-- PROVIDED DATA follows --

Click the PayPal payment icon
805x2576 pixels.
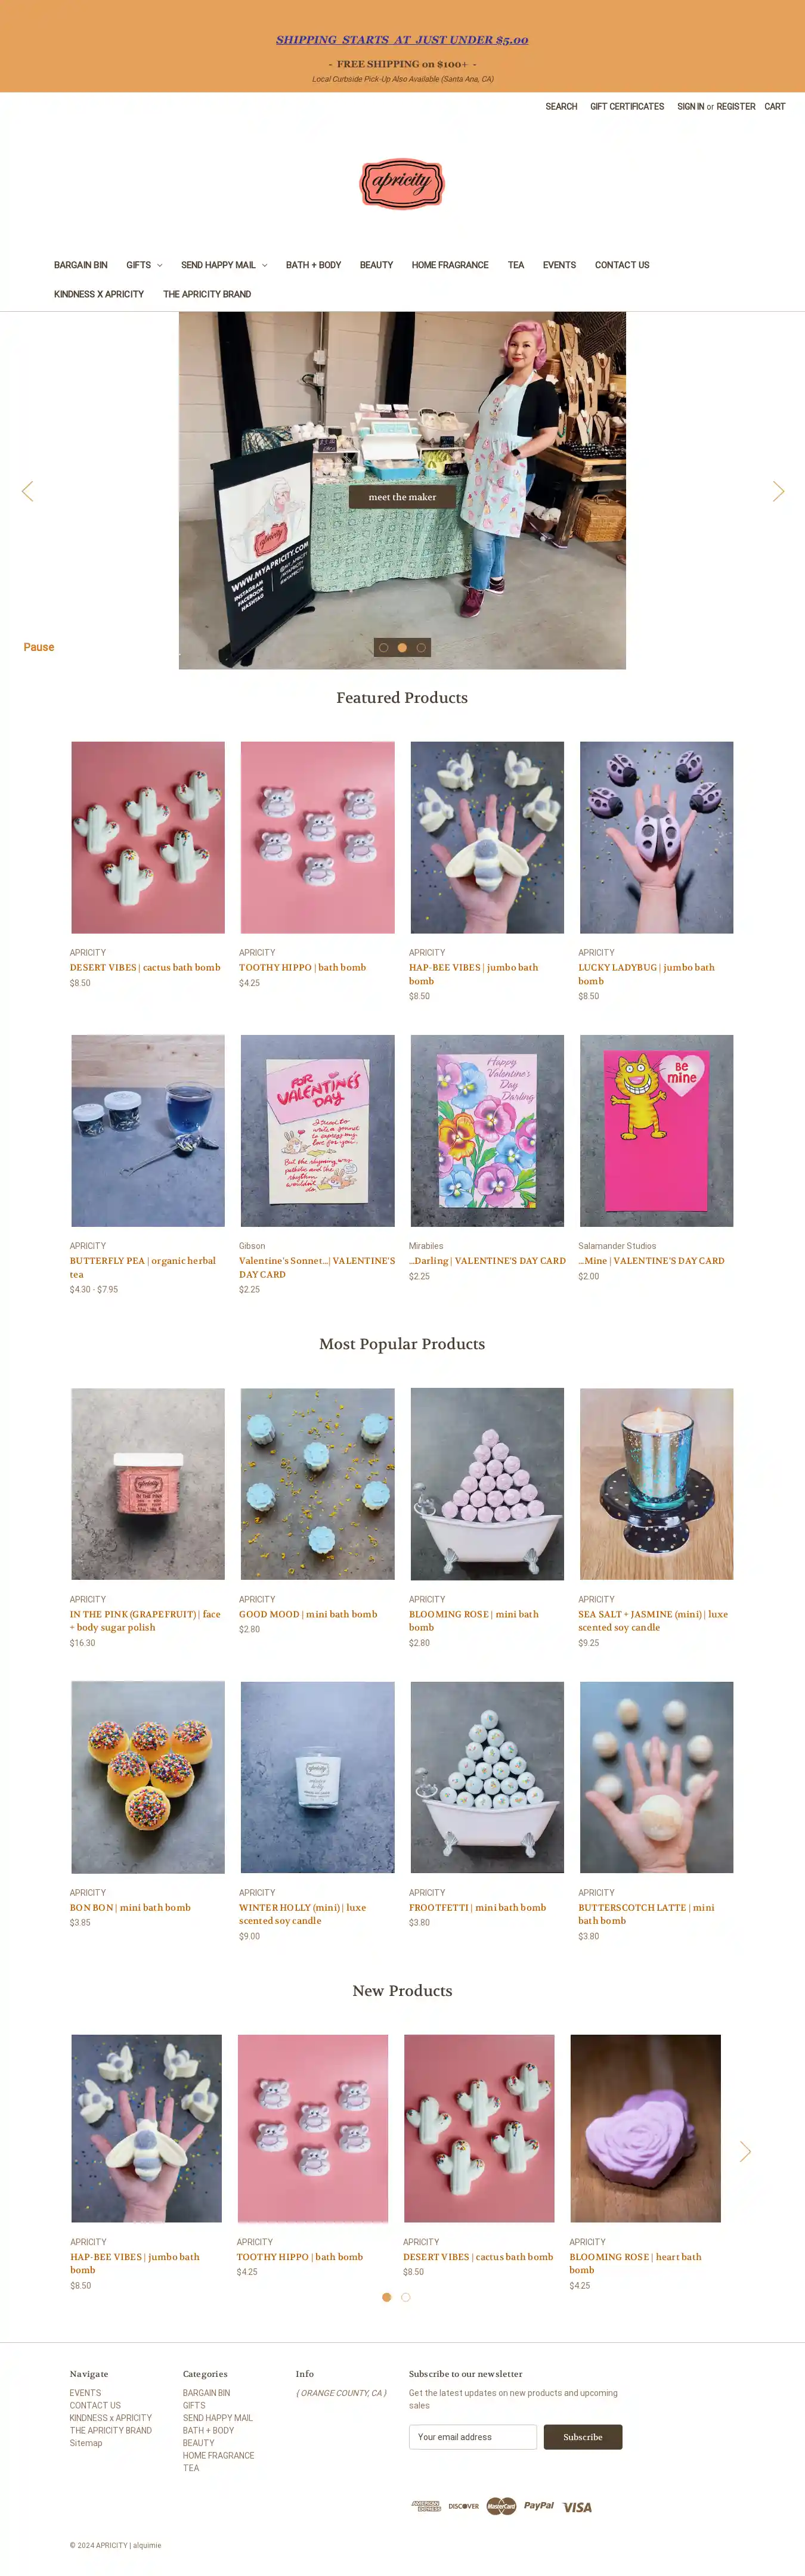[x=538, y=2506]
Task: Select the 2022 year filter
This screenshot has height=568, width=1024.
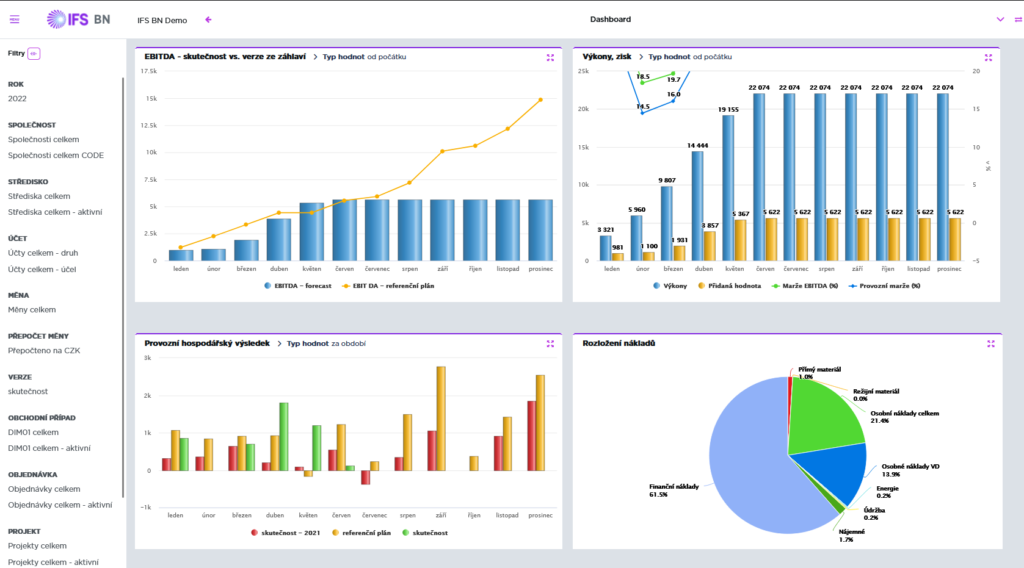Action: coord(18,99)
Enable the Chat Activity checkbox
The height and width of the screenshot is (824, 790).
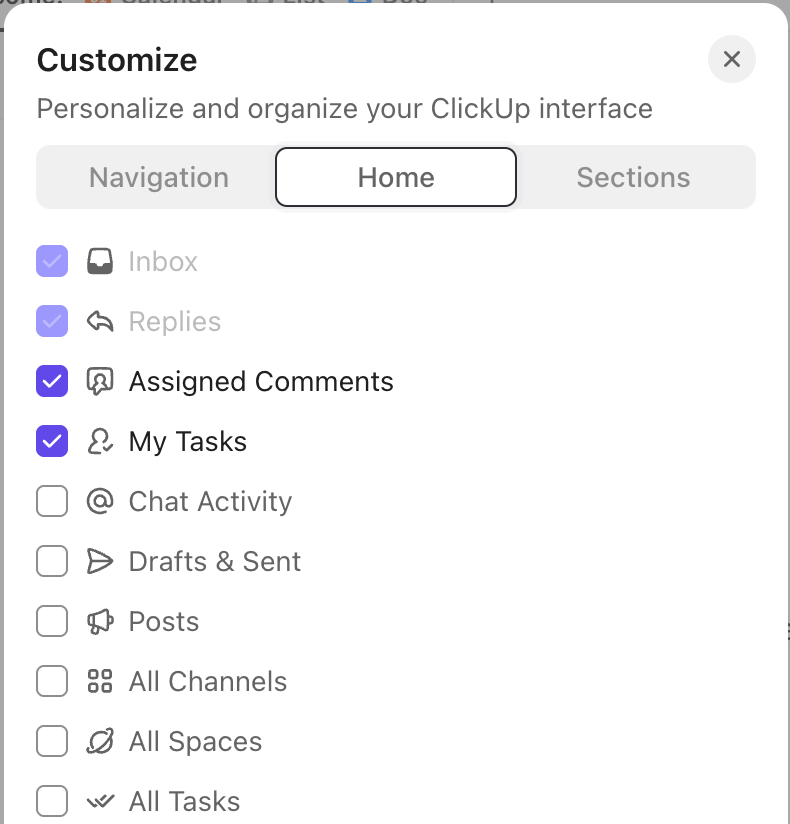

-- PROVIDED DATA concluded --

**INSTRUCTIONS TO FOLLOW:** Return the line containing "Enable the Chat Activity checkbox" and every line after it through the end of the records above, exactly and nothing else, but not the pictures.

**ANSWER FOR THIS EXERCISE:**
Enable the Chat Activity checkbox
The height and width of the screenshot is (824, 790).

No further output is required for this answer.